[Opening DATA SUPPLIED section]

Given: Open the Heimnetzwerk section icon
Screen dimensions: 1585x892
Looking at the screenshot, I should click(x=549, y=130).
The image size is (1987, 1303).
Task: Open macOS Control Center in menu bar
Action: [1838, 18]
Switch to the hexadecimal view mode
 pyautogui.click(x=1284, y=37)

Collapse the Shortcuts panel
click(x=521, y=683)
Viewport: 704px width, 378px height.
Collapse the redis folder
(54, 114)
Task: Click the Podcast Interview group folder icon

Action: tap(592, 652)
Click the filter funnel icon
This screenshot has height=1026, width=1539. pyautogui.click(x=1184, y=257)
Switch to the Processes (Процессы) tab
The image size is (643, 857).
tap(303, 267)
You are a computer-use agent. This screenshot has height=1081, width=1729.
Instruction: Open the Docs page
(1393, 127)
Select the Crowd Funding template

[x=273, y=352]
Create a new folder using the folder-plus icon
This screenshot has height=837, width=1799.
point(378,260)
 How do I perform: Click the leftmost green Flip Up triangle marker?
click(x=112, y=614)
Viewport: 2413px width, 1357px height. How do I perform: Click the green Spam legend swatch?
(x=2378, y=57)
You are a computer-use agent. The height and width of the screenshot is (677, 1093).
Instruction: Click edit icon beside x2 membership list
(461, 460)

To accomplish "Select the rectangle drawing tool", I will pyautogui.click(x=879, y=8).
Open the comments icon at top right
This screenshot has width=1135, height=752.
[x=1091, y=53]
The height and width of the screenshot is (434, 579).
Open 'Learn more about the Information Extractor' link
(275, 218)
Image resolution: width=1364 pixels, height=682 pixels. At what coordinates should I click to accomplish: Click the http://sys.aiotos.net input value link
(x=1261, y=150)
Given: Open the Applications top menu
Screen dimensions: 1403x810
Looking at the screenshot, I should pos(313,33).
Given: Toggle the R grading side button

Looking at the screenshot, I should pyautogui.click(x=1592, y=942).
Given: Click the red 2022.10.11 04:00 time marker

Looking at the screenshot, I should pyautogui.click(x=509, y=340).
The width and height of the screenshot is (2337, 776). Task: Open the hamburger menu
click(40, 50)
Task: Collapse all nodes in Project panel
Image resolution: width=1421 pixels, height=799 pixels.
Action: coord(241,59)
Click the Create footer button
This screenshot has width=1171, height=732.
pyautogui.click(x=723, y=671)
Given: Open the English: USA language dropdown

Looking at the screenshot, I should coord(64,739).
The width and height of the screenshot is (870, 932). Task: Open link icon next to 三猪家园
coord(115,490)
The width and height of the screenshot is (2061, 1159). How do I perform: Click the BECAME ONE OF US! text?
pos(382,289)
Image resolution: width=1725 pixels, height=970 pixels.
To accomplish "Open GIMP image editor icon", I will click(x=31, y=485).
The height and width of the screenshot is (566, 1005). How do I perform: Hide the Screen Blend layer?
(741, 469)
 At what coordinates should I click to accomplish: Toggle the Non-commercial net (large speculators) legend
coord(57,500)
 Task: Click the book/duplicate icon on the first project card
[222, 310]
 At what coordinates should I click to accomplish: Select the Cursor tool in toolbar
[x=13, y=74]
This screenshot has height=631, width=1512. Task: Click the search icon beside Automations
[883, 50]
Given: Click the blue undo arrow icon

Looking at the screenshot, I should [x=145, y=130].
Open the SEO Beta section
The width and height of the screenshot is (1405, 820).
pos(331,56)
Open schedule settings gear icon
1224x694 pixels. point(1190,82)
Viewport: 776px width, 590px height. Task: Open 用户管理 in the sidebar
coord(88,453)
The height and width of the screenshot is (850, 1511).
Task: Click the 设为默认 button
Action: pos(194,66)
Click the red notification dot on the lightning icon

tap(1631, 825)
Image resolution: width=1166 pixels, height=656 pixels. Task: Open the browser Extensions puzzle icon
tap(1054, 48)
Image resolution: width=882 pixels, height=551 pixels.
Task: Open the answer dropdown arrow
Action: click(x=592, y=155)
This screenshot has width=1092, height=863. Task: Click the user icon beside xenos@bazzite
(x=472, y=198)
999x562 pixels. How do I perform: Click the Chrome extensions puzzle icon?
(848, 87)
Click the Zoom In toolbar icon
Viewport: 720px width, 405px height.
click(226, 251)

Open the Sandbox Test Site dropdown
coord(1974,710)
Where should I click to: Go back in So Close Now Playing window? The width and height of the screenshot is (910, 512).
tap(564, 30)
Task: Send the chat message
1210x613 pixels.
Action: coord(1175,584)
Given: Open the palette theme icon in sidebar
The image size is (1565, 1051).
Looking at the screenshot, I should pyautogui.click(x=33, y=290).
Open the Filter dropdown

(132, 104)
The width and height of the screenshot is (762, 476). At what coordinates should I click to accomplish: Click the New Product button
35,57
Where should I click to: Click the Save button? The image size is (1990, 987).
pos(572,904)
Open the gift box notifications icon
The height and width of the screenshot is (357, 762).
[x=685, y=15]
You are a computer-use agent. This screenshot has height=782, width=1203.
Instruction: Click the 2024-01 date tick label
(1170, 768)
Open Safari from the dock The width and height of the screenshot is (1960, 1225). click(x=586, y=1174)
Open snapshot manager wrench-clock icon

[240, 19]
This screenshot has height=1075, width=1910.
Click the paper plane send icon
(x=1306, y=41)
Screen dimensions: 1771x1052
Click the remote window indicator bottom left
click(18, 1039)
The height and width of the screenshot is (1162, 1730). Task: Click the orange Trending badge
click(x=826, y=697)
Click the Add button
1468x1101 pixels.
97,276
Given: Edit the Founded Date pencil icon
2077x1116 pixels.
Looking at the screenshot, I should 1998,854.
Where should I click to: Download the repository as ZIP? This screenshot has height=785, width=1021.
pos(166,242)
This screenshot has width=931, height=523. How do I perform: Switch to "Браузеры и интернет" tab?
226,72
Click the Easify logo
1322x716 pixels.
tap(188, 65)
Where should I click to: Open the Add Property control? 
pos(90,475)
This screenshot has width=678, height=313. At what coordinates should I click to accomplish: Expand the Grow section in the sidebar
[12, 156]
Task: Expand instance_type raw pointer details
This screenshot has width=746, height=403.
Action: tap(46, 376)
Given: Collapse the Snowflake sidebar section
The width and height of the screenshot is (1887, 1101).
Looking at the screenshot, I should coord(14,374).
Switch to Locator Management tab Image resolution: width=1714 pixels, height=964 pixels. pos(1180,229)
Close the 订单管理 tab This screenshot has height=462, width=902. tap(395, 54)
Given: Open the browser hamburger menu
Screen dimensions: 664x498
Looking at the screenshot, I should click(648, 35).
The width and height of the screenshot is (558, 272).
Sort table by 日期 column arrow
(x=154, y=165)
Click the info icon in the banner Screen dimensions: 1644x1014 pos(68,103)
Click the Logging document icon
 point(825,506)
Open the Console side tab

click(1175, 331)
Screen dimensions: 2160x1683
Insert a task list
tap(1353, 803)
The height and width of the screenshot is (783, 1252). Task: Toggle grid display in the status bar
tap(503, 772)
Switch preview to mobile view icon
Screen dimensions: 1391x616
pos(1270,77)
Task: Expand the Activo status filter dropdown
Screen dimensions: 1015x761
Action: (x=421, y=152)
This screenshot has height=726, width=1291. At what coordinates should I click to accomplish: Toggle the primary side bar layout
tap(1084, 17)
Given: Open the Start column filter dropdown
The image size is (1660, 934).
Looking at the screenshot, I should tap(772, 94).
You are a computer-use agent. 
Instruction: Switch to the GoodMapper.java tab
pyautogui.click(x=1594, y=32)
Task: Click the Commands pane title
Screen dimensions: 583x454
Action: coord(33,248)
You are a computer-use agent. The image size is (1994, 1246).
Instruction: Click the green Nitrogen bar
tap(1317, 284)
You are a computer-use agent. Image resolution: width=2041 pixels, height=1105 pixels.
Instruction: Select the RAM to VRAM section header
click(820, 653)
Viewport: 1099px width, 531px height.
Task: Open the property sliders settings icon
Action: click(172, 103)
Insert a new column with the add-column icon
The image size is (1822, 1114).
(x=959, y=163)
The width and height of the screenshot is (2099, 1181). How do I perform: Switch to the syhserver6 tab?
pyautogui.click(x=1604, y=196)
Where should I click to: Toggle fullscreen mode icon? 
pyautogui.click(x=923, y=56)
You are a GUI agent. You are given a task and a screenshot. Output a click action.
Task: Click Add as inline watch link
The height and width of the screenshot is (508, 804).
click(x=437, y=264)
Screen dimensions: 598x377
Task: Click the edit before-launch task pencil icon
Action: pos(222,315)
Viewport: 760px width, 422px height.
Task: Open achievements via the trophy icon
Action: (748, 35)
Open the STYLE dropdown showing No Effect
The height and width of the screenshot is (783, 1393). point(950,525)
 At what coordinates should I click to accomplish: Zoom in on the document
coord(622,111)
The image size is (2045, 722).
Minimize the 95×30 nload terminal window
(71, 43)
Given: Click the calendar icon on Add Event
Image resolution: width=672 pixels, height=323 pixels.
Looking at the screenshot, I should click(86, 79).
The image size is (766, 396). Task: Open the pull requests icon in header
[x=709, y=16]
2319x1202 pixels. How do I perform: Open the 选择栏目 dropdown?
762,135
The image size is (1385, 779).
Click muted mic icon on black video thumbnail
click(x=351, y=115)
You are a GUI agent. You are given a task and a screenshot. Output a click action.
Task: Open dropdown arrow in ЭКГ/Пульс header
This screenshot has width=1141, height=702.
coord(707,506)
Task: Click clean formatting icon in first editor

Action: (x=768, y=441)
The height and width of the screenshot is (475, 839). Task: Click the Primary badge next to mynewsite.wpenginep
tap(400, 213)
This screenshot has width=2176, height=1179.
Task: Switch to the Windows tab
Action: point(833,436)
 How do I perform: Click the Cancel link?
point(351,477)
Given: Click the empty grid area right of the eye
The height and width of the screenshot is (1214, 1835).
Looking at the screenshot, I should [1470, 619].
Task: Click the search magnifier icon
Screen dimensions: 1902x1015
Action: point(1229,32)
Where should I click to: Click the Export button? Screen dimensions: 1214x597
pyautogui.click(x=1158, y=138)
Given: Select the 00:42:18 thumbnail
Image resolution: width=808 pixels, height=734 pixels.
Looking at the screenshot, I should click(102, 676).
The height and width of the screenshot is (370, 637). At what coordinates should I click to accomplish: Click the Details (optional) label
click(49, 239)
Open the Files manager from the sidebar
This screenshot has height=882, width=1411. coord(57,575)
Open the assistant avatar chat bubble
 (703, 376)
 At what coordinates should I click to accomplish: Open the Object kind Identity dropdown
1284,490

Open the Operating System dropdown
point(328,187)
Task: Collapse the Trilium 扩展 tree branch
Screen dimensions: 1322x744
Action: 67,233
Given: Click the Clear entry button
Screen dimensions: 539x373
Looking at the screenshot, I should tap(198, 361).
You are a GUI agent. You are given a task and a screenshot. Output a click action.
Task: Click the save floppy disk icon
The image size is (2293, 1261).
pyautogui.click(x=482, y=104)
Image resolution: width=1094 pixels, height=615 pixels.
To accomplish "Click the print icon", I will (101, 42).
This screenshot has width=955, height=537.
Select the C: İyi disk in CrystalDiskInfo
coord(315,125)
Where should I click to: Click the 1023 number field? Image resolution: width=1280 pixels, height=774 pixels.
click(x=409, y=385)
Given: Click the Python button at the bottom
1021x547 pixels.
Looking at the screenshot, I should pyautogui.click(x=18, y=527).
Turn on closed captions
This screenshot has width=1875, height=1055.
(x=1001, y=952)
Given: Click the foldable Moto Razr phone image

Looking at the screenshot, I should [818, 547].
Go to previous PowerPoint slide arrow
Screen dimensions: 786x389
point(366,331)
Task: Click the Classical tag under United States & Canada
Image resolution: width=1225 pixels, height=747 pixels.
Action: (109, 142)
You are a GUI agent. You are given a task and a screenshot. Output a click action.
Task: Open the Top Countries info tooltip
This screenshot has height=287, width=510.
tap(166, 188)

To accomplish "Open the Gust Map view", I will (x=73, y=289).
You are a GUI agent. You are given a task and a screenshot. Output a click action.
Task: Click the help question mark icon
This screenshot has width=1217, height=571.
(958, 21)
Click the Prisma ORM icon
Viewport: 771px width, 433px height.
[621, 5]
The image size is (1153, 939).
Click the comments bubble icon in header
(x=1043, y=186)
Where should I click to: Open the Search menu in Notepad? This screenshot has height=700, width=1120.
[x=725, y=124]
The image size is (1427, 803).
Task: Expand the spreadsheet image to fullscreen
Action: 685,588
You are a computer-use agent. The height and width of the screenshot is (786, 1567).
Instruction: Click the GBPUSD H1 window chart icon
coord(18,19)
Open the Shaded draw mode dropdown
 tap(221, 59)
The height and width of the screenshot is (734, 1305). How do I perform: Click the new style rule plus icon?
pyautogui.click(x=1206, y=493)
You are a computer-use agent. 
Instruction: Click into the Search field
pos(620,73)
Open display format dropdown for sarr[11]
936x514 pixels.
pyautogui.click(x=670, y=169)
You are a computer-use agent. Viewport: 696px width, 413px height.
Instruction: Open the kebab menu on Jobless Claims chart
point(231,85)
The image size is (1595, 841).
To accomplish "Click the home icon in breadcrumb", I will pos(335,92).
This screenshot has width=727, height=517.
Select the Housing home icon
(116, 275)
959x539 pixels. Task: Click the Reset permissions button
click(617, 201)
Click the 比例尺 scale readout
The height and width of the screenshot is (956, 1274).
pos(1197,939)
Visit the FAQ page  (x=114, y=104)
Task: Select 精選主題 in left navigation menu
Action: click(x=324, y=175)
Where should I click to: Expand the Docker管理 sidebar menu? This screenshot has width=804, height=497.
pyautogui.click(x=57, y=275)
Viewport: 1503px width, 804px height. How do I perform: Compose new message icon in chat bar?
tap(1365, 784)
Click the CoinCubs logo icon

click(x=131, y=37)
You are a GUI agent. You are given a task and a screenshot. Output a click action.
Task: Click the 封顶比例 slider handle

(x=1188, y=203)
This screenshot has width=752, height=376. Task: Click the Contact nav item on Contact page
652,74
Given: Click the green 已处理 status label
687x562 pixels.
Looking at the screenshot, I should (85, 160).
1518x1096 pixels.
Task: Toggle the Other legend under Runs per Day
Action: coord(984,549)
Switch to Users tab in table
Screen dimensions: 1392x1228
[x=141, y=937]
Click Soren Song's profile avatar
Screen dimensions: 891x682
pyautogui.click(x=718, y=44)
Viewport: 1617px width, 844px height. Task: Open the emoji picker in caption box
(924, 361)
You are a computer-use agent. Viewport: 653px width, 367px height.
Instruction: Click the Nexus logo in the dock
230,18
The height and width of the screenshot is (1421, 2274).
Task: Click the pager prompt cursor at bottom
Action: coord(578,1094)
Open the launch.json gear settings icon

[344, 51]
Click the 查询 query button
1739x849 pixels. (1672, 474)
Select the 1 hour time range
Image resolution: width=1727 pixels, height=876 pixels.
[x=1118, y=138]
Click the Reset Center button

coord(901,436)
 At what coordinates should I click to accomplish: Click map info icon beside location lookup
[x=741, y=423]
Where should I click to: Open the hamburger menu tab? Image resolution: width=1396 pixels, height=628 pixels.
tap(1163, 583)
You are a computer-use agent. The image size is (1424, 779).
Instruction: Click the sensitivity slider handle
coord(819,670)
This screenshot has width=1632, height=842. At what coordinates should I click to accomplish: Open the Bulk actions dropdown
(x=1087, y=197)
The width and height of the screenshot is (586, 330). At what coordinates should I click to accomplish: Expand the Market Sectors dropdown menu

[Closing DATA SUPPLIED section]

TASK ITEM: Starting at the line with "Open the STYLE dropdown showing No Effect" and ending at the line with "Given: Click the empty", print each line of the listing above exactly, with no other lines.

ANSWER AREA:
Open the STYLE dropdown showing No Effect
The height and width of the screenshot is (783, 1393). point(950,525)
 At what coordinates should I click to accomplish: Zoom in on the document
coord(622,111)
The image size is (2045, 722).
Minimize the 95×30 nload terminal window
(71, 43)
Given: Click the calendar icon on Add Event
Image resolution: width=672 pixels, height=323 pixels.
Looking at the screenshot, I should click(86, 79).
The image size is (766, 396). Task: Open the pull requests icon in header
[x=709, y=16]
2319x1202 pixels. How do I perform: Open the 选择栏目 dropdown?
762,135
The image size is (1385, 779).
Click muted mic icon on black video thumbnail
click(x=351, y=115)
You are a GUI agent. You are given a task and a screenshot. Output a click action.
Task: Open dropdown arrow in ЭКГ/Пульс header
This screenshot has width=1141, height=702.
coord(707,506)
Task: Click clean formatting icon in first editor

Action: (x=768, y=441)
The height and width of the screenshot is (475, 839). Task: Click the Primary badge next to mynewsite.wpenginep
tap(400, 213)
This screenshot has width=2176, height=1179.
Task: Switch to the Windows tab
Action: point(833,436)
 How do I perform: Click the Cancel link?
point(351,477)
Given: Click the empty grid area right of the eye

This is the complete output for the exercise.